(Saved data entries)
· · · · · · ·

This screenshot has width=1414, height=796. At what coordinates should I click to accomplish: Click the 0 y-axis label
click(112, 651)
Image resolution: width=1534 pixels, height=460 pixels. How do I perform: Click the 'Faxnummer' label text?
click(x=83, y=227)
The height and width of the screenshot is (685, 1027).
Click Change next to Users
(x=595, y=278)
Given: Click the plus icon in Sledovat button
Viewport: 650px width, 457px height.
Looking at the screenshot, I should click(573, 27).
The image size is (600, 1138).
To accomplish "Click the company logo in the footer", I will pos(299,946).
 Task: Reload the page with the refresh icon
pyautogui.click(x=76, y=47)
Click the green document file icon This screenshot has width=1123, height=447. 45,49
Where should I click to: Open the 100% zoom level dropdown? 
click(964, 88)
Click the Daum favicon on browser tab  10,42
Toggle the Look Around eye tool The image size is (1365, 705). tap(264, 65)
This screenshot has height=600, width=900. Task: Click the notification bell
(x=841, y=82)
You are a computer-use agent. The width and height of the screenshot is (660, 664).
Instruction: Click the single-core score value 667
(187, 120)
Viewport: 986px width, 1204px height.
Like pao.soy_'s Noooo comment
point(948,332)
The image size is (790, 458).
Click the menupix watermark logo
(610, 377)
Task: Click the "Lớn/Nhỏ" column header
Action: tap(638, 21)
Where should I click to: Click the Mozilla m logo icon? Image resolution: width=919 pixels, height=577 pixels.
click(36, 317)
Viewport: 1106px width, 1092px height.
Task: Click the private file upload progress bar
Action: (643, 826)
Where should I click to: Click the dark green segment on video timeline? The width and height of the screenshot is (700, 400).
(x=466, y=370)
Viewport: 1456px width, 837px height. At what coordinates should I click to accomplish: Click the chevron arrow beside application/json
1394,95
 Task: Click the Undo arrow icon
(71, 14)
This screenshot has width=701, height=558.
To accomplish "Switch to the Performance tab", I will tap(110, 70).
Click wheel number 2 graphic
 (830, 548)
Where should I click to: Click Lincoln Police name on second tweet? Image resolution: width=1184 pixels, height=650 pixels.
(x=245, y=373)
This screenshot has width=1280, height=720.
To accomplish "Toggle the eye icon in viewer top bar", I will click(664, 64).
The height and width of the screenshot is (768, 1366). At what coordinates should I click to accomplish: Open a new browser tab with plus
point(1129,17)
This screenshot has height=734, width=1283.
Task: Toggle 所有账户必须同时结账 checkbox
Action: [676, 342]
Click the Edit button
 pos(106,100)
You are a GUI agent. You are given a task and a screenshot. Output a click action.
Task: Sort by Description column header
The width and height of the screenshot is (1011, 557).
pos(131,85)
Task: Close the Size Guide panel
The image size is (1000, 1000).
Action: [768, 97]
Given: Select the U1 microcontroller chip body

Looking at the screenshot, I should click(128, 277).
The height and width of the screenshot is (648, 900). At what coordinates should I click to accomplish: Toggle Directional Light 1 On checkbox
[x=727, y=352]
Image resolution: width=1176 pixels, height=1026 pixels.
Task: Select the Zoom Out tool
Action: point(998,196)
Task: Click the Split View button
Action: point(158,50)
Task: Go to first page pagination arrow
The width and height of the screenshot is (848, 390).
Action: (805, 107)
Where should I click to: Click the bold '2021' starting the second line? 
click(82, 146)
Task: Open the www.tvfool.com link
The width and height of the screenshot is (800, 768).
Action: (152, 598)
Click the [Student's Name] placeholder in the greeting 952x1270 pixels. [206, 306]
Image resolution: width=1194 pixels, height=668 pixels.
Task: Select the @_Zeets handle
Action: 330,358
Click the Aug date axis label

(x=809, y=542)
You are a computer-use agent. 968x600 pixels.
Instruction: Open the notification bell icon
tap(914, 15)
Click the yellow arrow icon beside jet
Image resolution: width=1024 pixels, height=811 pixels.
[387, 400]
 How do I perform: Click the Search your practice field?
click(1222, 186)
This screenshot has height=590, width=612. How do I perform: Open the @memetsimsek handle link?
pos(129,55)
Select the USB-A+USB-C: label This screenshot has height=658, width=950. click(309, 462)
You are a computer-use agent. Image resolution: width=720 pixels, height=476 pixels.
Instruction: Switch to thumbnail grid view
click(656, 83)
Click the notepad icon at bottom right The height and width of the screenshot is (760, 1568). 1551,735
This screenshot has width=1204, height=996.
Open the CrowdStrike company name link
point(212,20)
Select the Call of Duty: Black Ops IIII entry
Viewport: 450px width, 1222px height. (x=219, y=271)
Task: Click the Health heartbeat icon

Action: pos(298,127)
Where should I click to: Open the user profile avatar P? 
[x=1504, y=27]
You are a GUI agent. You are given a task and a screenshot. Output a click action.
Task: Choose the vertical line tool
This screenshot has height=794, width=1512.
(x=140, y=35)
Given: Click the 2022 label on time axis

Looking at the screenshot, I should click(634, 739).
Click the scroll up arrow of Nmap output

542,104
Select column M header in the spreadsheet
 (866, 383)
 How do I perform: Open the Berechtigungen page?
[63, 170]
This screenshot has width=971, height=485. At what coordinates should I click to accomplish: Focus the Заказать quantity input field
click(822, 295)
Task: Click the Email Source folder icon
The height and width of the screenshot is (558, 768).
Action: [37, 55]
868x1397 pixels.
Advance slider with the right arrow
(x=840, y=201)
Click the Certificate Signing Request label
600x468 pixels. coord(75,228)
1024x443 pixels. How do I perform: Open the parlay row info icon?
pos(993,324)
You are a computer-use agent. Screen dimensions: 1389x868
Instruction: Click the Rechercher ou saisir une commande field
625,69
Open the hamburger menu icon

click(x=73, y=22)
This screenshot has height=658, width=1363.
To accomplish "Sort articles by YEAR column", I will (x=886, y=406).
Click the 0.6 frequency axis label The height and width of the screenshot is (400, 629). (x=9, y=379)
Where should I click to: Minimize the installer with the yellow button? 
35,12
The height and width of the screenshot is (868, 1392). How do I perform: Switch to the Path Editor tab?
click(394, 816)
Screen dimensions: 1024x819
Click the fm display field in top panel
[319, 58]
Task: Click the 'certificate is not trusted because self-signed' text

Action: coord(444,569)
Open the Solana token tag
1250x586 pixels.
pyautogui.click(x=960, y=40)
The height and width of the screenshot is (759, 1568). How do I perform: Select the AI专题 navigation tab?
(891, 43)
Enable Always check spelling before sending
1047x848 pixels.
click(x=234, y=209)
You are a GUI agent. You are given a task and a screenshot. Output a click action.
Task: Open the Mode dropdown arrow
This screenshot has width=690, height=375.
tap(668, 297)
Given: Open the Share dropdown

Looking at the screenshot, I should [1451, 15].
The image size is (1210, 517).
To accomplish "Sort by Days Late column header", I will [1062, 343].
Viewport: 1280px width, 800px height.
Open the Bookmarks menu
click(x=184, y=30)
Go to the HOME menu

· · · · · · ·

- _EXERCISE_: Beginning with the opening line above, retype the records exactly through the line with "The image size is (600, 1138).", both ends included.

- _WRITTEN ANSWER_:
This screenshot has width=1414, height=796. At what coordinates should I click to accomplish: Click the 0 y-axis label
click(112, 651)
Image resolution: width=1534 pixels, height=460 pixels. How do I perform: Click the 'Faxnummer' label text?
click(x=83, y=227)
The height and width of the screenshot is (685, 1027).
Click Change next to Users
(x=595, y=278)
Given: Click the plus icon in Sledovat button
Viewport: 650px width, 457px height.
Looking at the screenshot, I should click(573, 27).
The image size is (600, 1138).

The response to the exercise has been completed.